Силашка живо признал старика и обрадовался, - в оба глаза глядит глядит ему прямо в бельмо... А тот Силашку не признает, - сощурясь, прижал одну ноздрю, в другую неторопливо заносит с кривого пальца здоровую понюшку табаку, чтоб заворотит ее туда со свистом, честь-честью, а потом люто крякнуть и обмахнуть платочком лишки...
Помешкал у оловянных петушков, Силашка стал-было опять проталкиваться к глиняным свистушкам, - как вдруг над городом что-то загудело таким страшным гудом, что лошади шарахнулись, а тот дед и нюхнуть не успел, удивленно выворотил бельмо, да так и остался с занесенной понюшкой табаку на кривом пальце.

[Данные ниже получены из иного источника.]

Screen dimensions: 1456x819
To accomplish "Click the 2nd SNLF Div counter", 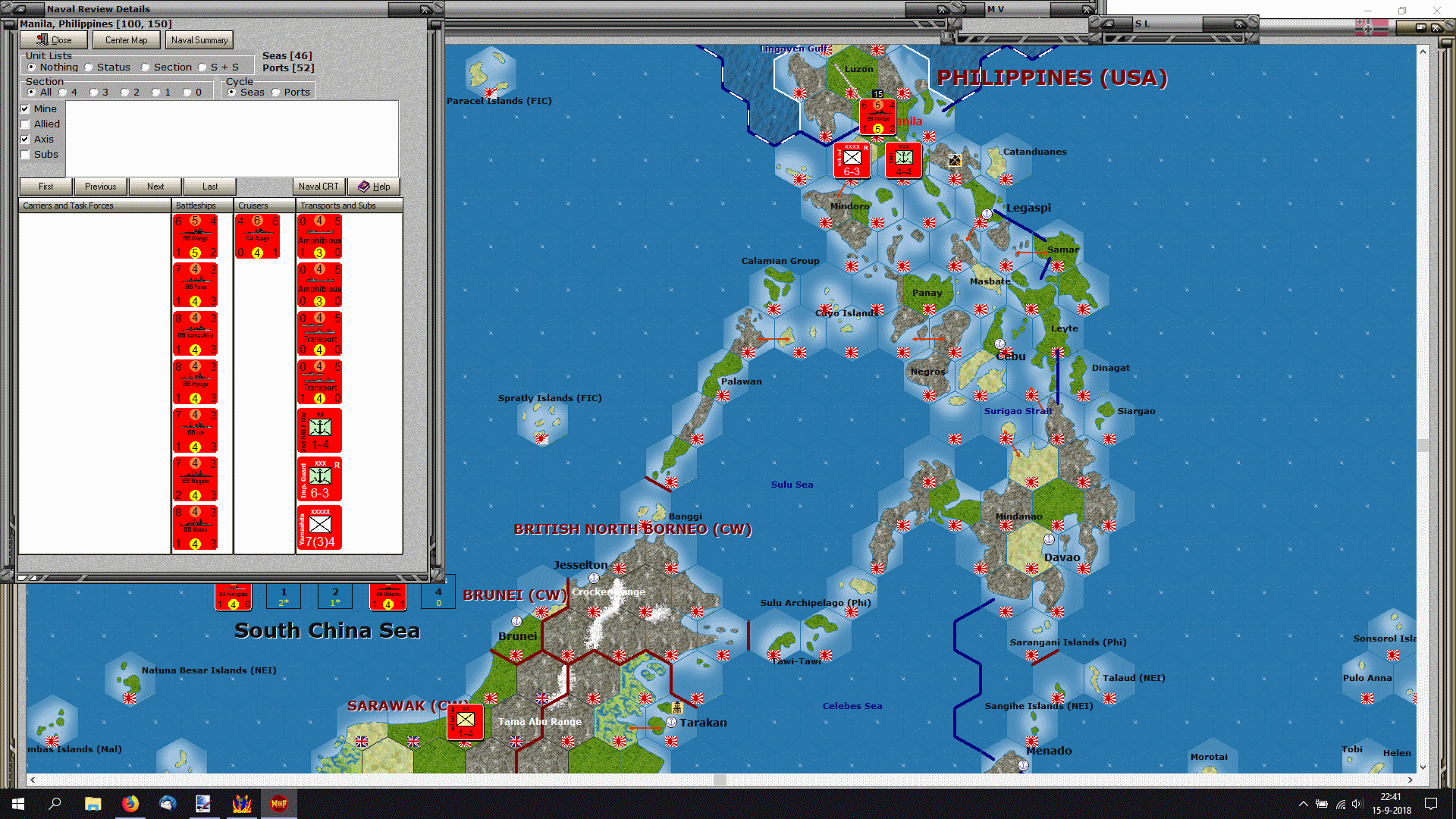I will [x=319, y=431].
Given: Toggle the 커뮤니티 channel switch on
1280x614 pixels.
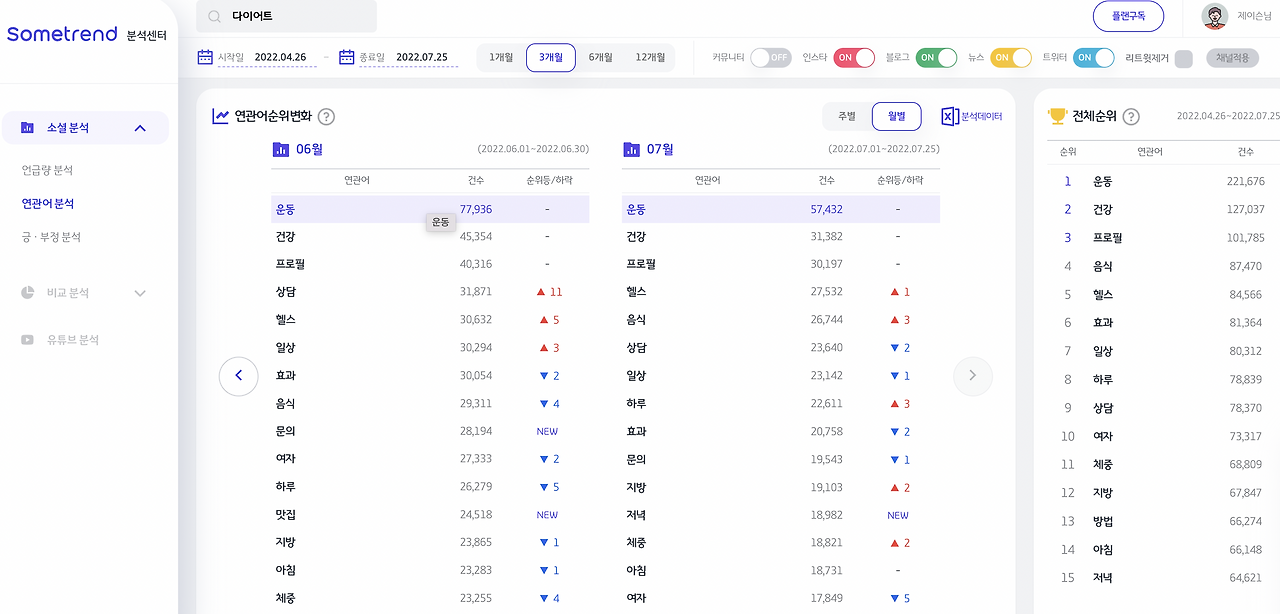Looking at the screenshot, I should 771,58.
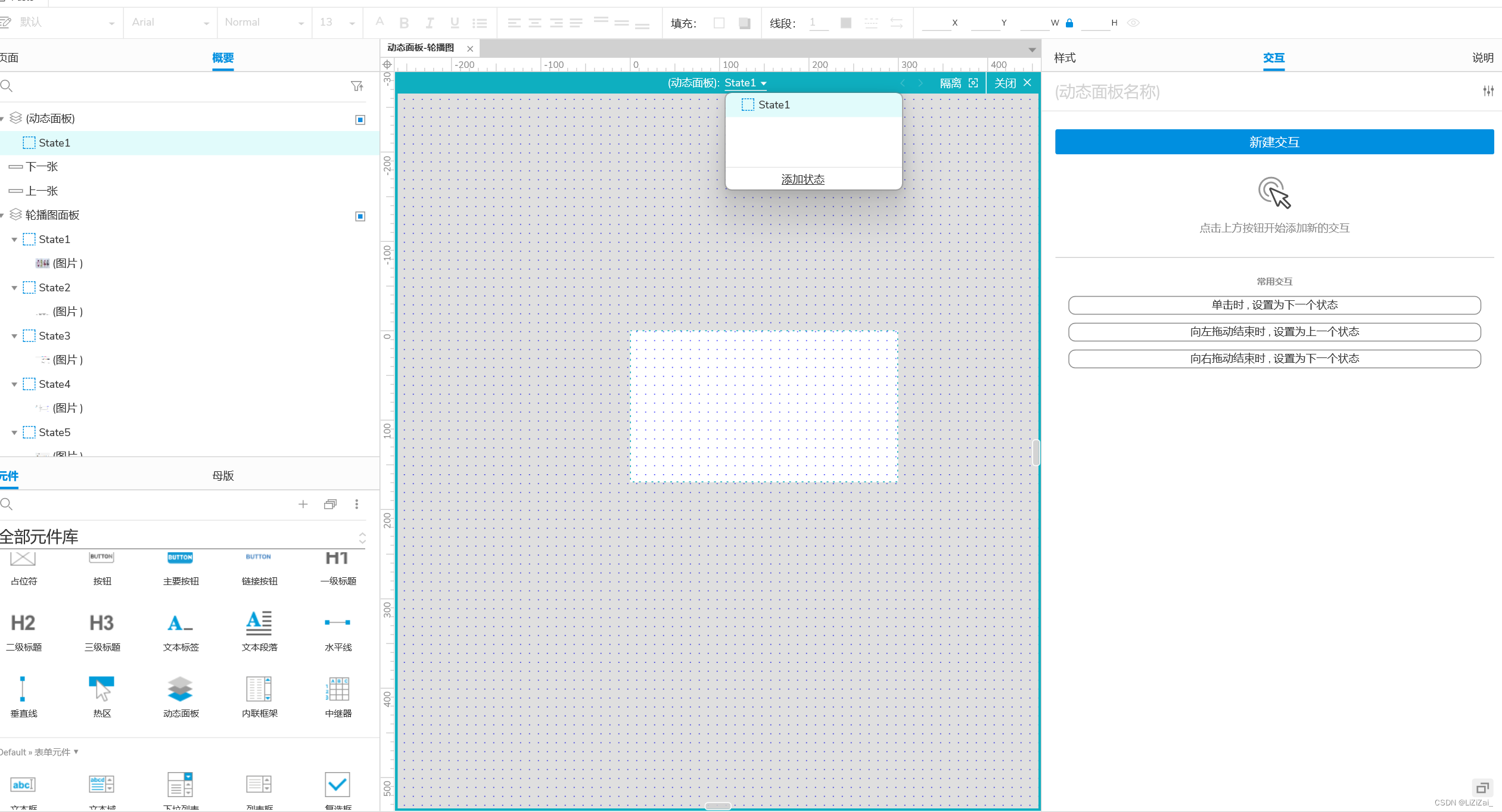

- Пароход, робята! - отчаянно выкрикнул мужик в горошчатых штанах, замерев с вороненой косой над ухом, которую он перед тем постукивал ногтем и слушал. - Он и есть!.. разрази Господь!
Бросил косу и понесся, мелькая горошчатыми штанами, - коса жалобно звинькнула, а мужика и след простыл.
Тут и пошла кутерьма. Вся площадь сорвалась с места и повалила за торговые ряды. Силашка тоже бежит за людьми, глаза выпучил, лапотками заплетается. И неизвестно - в чем дело?
А за торговыми рядами оказалась такая большая река, против которой Крутица - курий ручей. Такую реку и с ручками на сажонках не переплывешь, ежели не умеешь кверху брюхом отдыхать, как Оська Лодыжкин, - ляжет, и хоть бы ему что!
Набережная покрылась народом, как черникой. Силашка вынырнул вперед и ахнул... Прямо по воде двигался длинный белый дом с высокой трубой, а из этой трубы непроворотно прет на всю реку черный дым. С боков белого дома во всю мочь вертятся и лопочут большие красные колеса, бузят воду в пенистые бугры, и эти бугры по реке - точно грядки на огороде.